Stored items

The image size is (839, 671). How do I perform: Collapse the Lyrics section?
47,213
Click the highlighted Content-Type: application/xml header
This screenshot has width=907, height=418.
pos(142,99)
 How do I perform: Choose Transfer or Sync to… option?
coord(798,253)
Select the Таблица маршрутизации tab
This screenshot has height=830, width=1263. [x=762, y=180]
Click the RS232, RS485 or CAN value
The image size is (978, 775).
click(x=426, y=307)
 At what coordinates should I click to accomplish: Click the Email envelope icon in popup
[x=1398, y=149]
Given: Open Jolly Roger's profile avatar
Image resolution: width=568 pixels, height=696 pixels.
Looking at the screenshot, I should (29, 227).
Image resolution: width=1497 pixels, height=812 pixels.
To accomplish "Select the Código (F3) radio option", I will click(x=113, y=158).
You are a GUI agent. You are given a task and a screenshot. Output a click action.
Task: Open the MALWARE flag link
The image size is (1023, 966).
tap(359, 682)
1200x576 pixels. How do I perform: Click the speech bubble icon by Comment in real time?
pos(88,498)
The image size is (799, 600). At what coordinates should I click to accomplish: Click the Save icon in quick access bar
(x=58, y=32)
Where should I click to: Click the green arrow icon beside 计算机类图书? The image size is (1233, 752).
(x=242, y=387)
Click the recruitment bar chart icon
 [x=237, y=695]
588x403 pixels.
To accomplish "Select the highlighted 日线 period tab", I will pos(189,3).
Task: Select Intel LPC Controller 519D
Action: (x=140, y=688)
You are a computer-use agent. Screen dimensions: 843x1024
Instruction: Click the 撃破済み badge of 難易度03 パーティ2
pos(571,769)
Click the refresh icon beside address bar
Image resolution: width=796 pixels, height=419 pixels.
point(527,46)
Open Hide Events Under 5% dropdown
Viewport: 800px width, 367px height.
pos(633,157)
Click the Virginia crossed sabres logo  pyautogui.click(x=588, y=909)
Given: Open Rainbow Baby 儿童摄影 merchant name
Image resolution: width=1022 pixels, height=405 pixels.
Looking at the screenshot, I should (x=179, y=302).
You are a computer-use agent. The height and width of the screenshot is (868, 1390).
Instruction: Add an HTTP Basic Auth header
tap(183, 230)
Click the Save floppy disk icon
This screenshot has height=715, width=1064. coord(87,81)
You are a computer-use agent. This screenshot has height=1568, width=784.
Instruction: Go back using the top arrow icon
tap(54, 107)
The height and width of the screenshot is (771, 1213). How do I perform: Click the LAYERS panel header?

■ **What you should do**: The answer should be nothing but the number of lines above that contain "computer".

■ **Problem solution**: 3